La discussione sulla statua, per quanto mi riguarda, è diventata un pretesto per regolare conti che non si sono affatto sanati in questi mesi. C’è stata una pandemia, lo ripeto caso mai qualcuno se lo fosse dimenticato, e le cose sono peggiorate. Le donne sono state imprigionate ancor di più in un ruolo che era già, nel nostro paese, quello di colei che cura: hanno curato un sacco, negli ultimi mesi. Non solo negli ospedali, ma nelle case, nutrendo, consolando, lavorando. La pandemia ha reso evidenti le disuguaglianze, di ogni tipo (economiche, di genere, di classe) ma non solo non vedo tentativi di sanarle, ma mi sembra che stia diventando un’occasione da cogliere per strillare “liberi tutti, torniamo a come eravamo prima”, e tutte le puntualizzazioni e i richiami alla complessità vengono bollati come rigurgito”politicamente corretto”. Ancora, come già detto. Se si fa notare la scarsa presenza delle donne come pensatrici interpellate su dove siamo e cosa ci sta accadendo, si tirano in ballo, tra i cachinni di ordinanza, le quote rosa.

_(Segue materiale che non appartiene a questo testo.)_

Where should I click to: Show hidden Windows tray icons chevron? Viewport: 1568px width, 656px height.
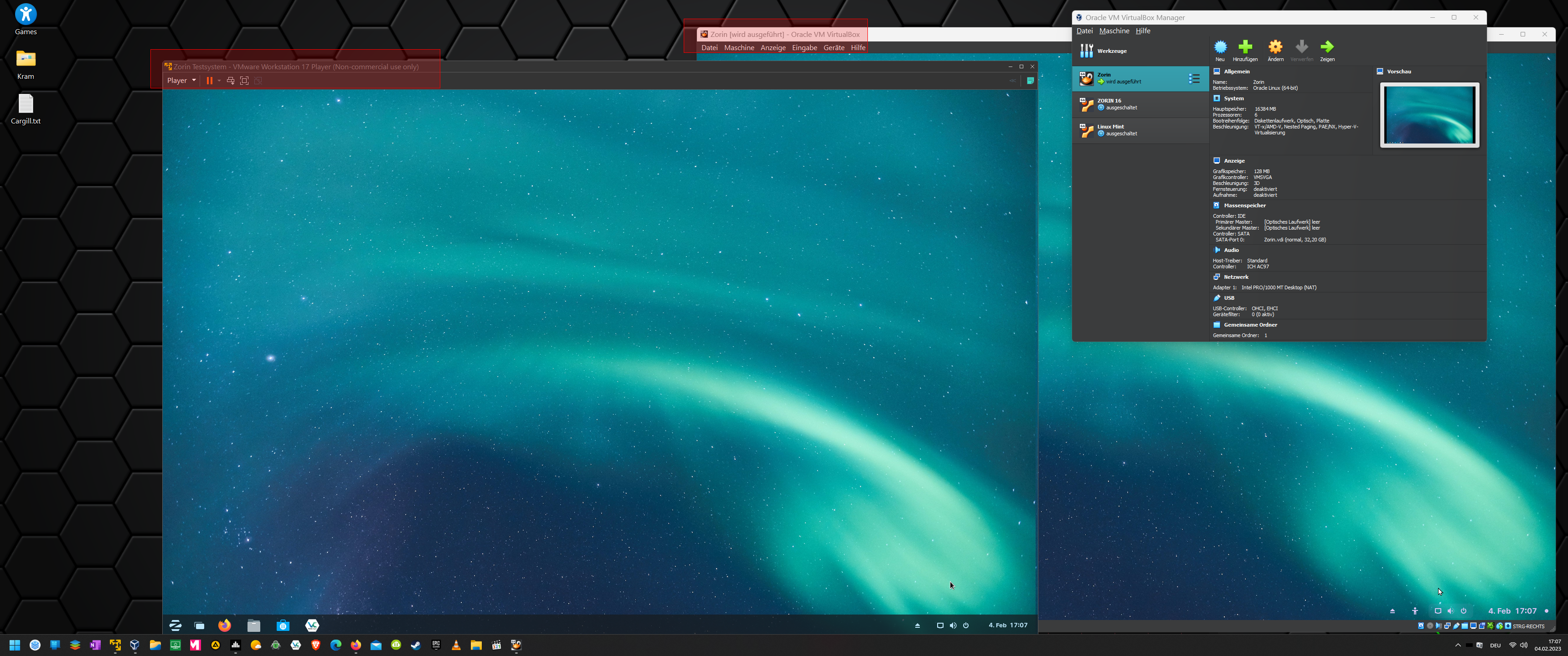(x=1457, y=645)
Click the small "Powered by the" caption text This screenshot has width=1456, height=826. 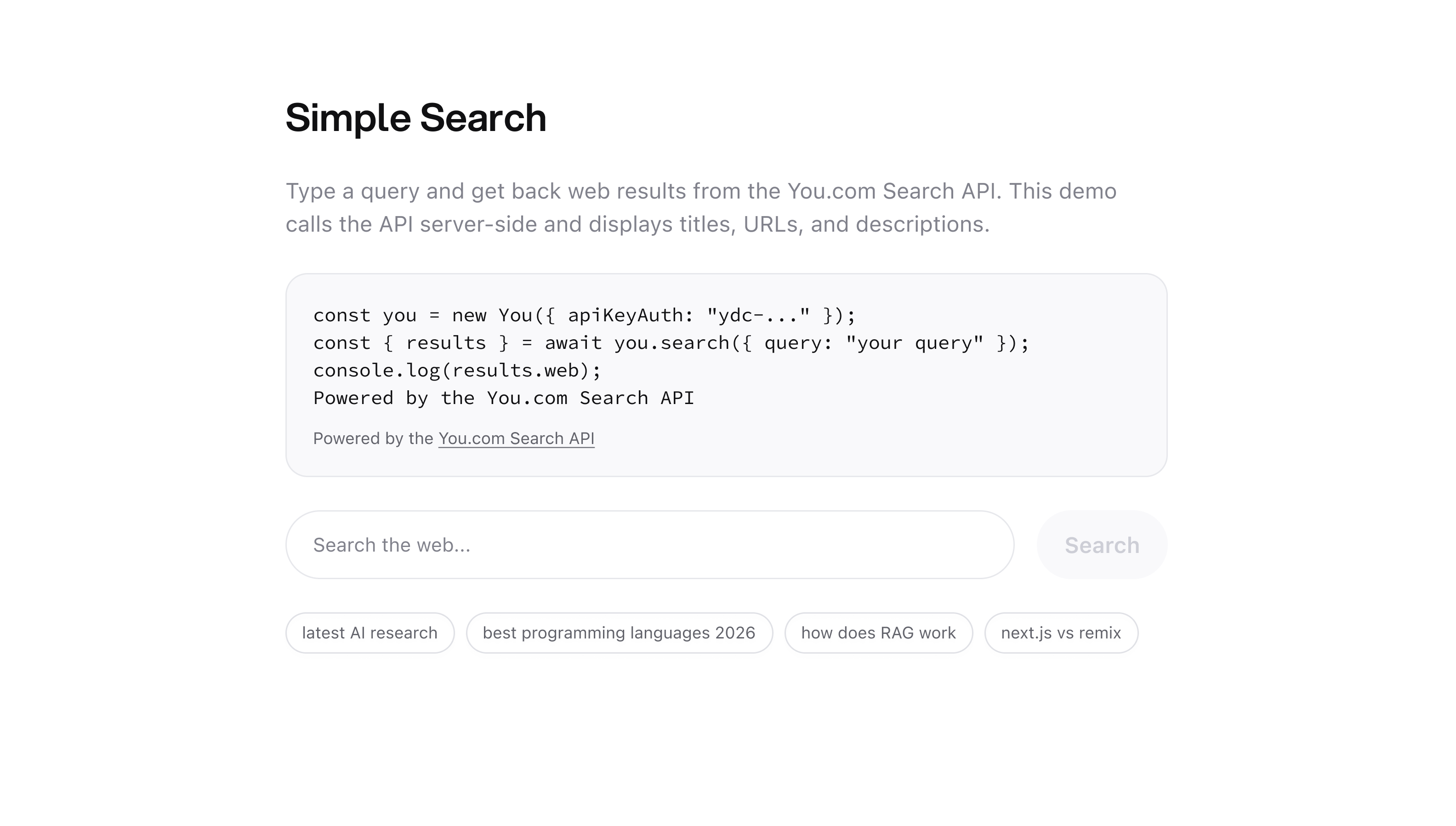373,439
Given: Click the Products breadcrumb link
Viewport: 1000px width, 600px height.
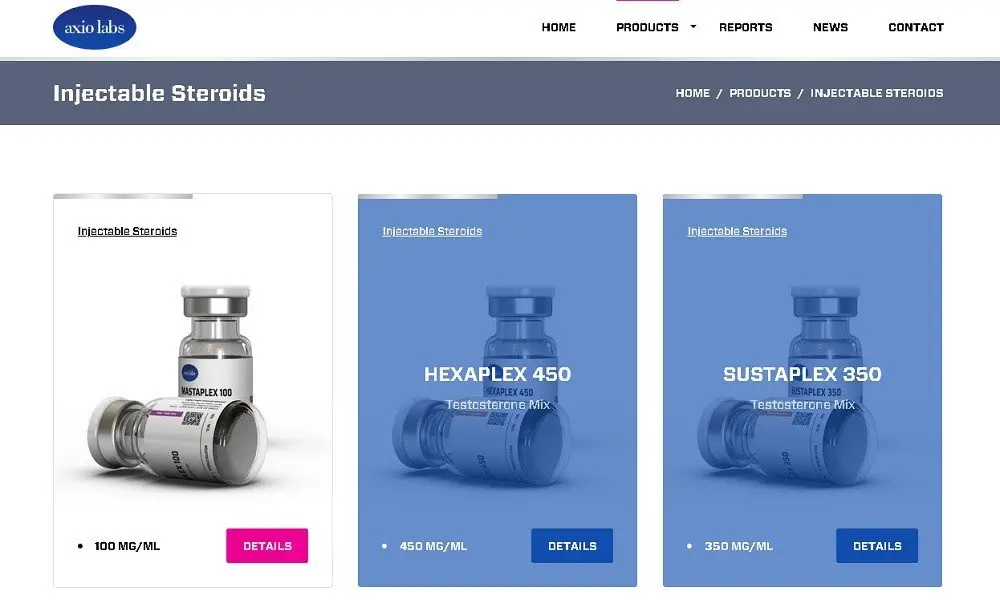Looking at the screenshot, I should pos(760,93).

C’è un altro simpatico termine, Gender Backlash. E’ il contrattacco, o l’onda di riflusso se preferite, che riguarda le donne, e che si presenta quasi sempre dopo una guerra. O qualcosa che alla guerra somiglia, come ben scrisse Susan Faludi  dopo l’11 settembre.  O, ancora, nel mezzo di una forte crisi economica. Nel 2011 feci una chiacchierata  con Enrica Asquer, che ha studiato il Gender Backlash italiano dopo la seconda guerra mondiale,  e le chiesi, a bruciapelo, se  ritenesse che fossimo in procinto di vivere una condizione simile. La risposta è stata sì.   Nove anni dopo, ne sono ancora più convinta. All’epoca, consideravamo il Backlash da una sola prospettiva: l’uso e l’abuso del corpo femminile in televisione, in pubblicità, sui giornali, sui libri. Non è l’unica e non mi stancherò mai di ripeterlo. Il Backlash ha due facce: e quella più frequente, quanto insidiosa, è la rappresentazione (l’autorappresentazione, per meglio dire) del femminile come materno, accudente, rassicurante, pacifico. Espulsa – forse – l’immagine della donna come mero e silente corpo esposto, l’oscillazione del pendolo ci ha riportato nell’altro modello.

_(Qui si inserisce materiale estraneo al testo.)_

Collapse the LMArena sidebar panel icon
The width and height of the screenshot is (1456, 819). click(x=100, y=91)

Parliamo di questo, magari?

Un pensiero su “COAZIONE A RIPETERE: COSE DI CUI VORREI SI RAGIONASSE

  1. Sottoscrivo ogni parola. Anche se, purtroppo, i richiami alla complessita’ non sono ignorati o ridicolizzati solo da un lato. Purtroppo, talvolta questo accade anche all’interno di alcune delle numerose e diversificate frange del movimento femminista (sto pensando al caso di JK Rowling ma mi fermo qui perche’ temo di essere un po’ OT).